A etiqueta fala sobretudo de não magoar o habitat. Algumas regras também afastam pessoas de coral-de-fogo, peixe-leão e donzelas territoriais. Sem página médica.
Um corte de coral é um problema clínico de limpeza. Uma colónia partida é um problema de século.
Perigos
- Coral-de-fogo e hidrozoários — Olhar, não esfregar.
- Peixe-leão e peixe-pedra — Em alguns mares; arrastar os pés na areia, não no recife, se se vadear.
- Donzelas territoriais — Uma dentada cómica que mesmo assim significa: estão no ninho.
- Encandeamento de luz nocturna — O vosso e o do animal.
- Cicatriz de âncora como perigo de grupo — Um barco que não consegue amarrar não deve «simplesmente largar».
- Pânico de multidão — Uma máscara embate num matagal raso e leva a ficar de pé. Ficar de pé é a lesão do recife.
Regras
- Não tocar, não levar, não caçar — O código inteiro em seis palavras.

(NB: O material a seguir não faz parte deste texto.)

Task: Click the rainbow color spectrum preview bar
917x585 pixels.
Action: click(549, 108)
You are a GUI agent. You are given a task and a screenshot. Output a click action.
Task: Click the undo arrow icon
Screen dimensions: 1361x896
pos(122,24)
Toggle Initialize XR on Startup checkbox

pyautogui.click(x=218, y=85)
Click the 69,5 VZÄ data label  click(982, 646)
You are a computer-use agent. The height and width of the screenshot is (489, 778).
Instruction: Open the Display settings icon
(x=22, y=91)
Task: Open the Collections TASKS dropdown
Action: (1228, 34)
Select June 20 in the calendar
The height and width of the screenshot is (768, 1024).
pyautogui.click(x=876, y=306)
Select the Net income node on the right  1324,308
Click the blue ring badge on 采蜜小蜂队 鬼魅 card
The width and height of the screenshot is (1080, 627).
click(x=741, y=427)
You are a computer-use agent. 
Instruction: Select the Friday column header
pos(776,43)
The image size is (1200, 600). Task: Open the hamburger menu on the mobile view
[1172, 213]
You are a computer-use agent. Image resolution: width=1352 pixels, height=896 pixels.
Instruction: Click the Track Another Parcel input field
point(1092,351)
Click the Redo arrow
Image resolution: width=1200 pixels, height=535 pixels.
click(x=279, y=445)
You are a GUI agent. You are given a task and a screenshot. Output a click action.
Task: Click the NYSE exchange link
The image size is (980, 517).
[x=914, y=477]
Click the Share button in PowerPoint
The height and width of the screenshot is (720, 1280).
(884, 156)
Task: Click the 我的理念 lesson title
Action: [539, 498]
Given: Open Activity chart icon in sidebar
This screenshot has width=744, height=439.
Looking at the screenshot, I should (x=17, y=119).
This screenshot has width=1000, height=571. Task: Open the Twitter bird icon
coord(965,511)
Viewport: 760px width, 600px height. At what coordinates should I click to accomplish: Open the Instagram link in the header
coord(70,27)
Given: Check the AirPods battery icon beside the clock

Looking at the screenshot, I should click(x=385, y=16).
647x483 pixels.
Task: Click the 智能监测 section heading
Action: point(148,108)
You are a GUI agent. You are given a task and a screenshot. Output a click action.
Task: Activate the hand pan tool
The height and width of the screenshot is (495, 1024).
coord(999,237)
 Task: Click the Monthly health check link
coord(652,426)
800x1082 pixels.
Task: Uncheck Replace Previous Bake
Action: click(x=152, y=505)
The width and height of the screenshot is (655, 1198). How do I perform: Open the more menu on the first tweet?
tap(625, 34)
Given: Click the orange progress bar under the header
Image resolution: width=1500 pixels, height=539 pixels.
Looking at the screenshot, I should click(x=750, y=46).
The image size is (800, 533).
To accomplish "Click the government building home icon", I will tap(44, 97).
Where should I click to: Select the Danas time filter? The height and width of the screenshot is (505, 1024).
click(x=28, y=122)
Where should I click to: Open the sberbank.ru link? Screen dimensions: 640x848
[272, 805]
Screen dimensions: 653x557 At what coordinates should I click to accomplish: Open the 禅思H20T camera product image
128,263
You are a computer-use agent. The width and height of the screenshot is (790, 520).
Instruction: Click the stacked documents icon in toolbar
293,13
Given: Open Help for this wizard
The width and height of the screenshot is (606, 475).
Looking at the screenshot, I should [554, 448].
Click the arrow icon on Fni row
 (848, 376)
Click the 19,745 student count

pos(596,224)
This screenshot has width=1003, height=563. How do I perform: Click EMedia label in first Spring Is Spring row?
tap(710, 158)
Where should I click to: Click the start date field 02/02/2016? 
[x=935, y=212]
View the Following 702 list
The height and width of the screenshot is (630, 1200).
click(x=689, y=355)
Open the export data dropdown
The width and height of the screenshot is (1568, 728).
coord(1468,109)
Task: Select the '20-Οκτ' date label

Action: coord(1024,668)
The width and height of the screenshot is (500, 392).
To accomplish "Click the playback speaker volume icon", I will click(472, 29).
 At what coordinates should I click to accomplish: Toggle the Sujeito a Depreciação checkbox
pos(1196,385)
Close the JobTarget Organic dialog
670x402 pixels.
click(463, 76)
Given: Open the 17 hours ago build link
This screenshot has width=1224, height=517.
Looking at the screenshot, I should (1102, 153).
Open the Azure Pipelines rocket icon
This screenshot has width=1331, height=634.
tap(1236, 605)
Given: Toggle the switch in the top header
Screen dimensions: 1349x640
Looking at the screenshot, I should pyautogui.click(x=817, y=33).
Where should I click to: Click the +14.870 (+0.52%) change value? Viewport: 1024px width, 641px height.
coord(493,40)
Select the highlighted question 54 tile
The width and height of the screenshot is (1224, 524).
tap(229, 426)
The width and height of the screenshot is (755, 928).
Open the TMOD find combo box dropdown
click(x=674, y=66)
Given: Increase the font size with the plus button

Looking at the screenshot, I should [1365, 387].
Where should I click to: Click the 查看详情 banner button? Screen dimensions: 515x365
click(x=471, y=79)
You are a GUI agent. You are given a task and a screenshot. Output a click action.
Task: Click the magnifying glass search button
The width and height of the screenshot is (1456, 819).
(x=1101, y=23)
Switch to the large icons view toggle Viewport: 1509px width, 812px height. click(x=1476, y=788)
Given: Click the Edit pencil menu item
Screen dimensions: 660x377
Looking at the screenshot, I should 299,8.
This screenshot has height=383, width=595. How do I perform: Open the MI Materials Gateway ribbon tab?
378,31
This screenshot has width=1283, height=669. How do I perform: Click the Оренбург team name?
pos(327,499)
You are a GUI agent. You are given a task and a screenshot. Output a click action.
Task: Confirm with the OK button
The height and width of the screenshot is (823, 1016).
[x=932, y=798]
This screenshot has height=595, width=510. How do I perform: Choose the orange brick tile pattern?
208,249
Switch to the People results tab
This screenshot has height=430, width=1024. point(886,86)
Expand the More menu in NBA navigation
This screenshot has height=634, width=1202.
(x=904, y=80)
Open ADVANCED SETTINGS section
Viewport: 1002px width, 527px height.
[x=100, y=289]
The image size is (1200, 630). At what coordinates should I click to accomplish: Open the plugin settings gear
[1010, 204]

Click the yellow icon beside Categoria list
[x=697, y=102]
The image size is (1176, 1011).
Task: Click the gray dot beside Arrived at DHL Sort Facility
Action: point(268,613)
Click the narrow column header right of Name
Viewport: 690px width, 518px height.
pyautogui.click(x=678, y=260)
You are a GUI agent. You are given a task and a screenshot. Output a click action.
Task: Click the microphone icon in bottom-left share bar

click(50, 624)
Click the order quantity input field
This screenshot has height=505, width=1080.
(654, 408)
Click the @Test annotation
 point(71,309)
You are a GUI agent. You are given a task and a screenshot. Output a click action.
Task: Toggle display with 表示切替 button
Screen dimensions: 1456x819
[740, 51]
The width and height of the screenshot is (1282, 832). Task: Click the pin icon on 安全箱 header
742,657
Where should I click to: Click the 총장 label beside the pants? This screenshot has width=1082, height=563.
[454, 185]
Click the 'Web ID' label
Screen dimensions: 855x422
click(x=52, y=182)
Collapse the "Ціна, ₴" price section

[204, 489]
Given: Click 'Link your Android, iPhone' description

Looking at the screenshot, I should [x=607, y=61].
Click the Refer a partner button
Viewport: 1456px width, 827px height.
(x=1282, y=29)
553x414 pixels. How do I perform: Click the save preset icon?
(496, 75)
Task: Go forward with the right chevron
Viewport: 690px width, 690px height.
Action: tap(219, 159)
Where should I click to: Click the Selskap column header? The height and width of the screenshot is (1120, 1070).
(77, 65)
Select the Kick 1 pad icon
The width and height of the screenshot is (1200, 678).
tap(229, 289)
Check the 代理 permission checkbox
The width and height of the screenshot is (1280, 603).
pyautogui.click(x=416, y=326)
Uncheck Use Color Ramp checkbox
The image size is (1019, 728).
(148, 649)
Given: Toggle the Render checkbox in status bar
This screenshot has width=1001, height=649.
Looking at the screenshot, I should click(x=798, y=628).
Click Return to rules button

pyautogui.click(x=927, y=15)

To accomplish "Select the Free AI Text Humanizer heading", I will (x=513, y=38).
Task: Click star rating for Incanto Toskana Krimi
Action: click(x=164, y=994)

- Usar amarrações — Ou derivar. Não inventar uma âncora num bommie.
- Seguir sinais dos guardas — Um apito não é áudio opcional.
- Reportar dano e tours de ração — Os parques não podem punir o que nunca ouvem.
- Noite: um feixe, para baixo — Ver o capítulo de mergulho nocturno.
Bandeiras vermelhas
- Um guia que distribui pão — Recusar e dizer porquê.
- Um pau de selfie no matagal — Parar o grupo.
- Alguém que mete uma concha no bolso — Agora o problema do parque.
- Ramos branqueados ou recém-partidos sob joelhos — Sair da foto.
Primeira resposta
- Arranhão de coral — Água limpa, depois clínica se for um corte de recife — infectam-se. Sem protocolo.
- Picadas — O cartão local do parque em vez de mito da internet.
- Não é conselho médico — Feridas marinhas precisam de clínicos.
As bandeiras vermelhas são sociais. Os primeiros socorros são cuidado habitual de ferida mais clínica, sem folclore de vinagre.